Client: Historic Erie Preservation Trust
Location: 337 West. 6th, Erie, Pennsylvania
Dates: Original building — c.1900; Renovation — Planning stage
National Register of Historic Places: Significant building in the West Sixth Street Historic District.
Built c. 1900 by Lewis Olds (1822-1908), it is one of three buildings in a row with the characteristic “Olds Shape.” Some of the first inhabitants of the house were John Reboul Whittemore (1871-1951) and his family.
John R. Whittemore, originally from St. Louis, Missouri, would marry Charlotte Carr Meysenburg Whittemore (1877-1951) in 1899. Shortly thereafter, John and Charlotte would move to Erie, Pennsylvania, so John could take a job as Superintendent of the Erie City Iron Works. His neighbor to the east, living at 333 West 6th, would be Edward Perkins Selden (1858-1925), Vice President of Erie City Iron Works. John and Charlotte stayed in Erie only briefly, and by 1910, they had moved on to California.
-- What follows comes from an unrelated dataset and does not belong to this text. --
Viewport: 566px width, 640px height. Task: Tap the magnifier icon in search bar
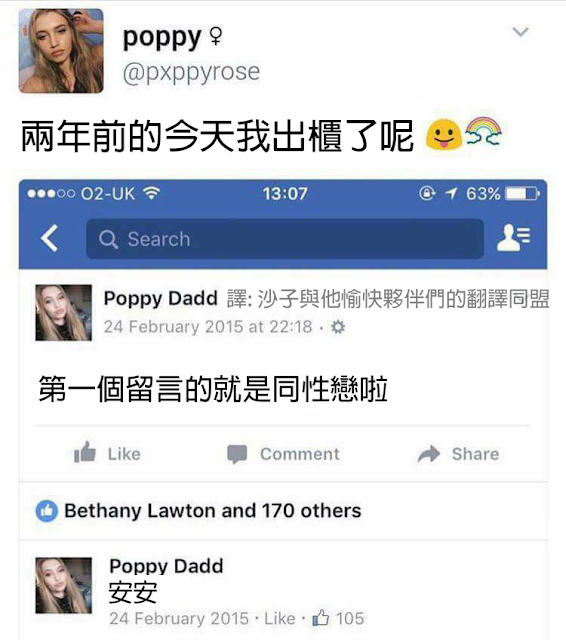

John and Charlotte’s son, John Reboul Whittemore Jr (1899-2005), was born in 1899 and would have been raised in the house as an infant. John Whittemore Jr. was known as "the world's oldest athlete" at the time of his death. His last competition was on October 5, 2005, six weeks before his 105th birthday, during which he threw the javelin and discus at the Club West Masters Meet held at the University of California, Santa Barbara.
This house was listed as 337 W. Sixth Street (Olds Whittemore House) in the National Register of Historic Places by the U.S. Department of the Interior as a significant building in the West Sixth Street Historic District in 1984.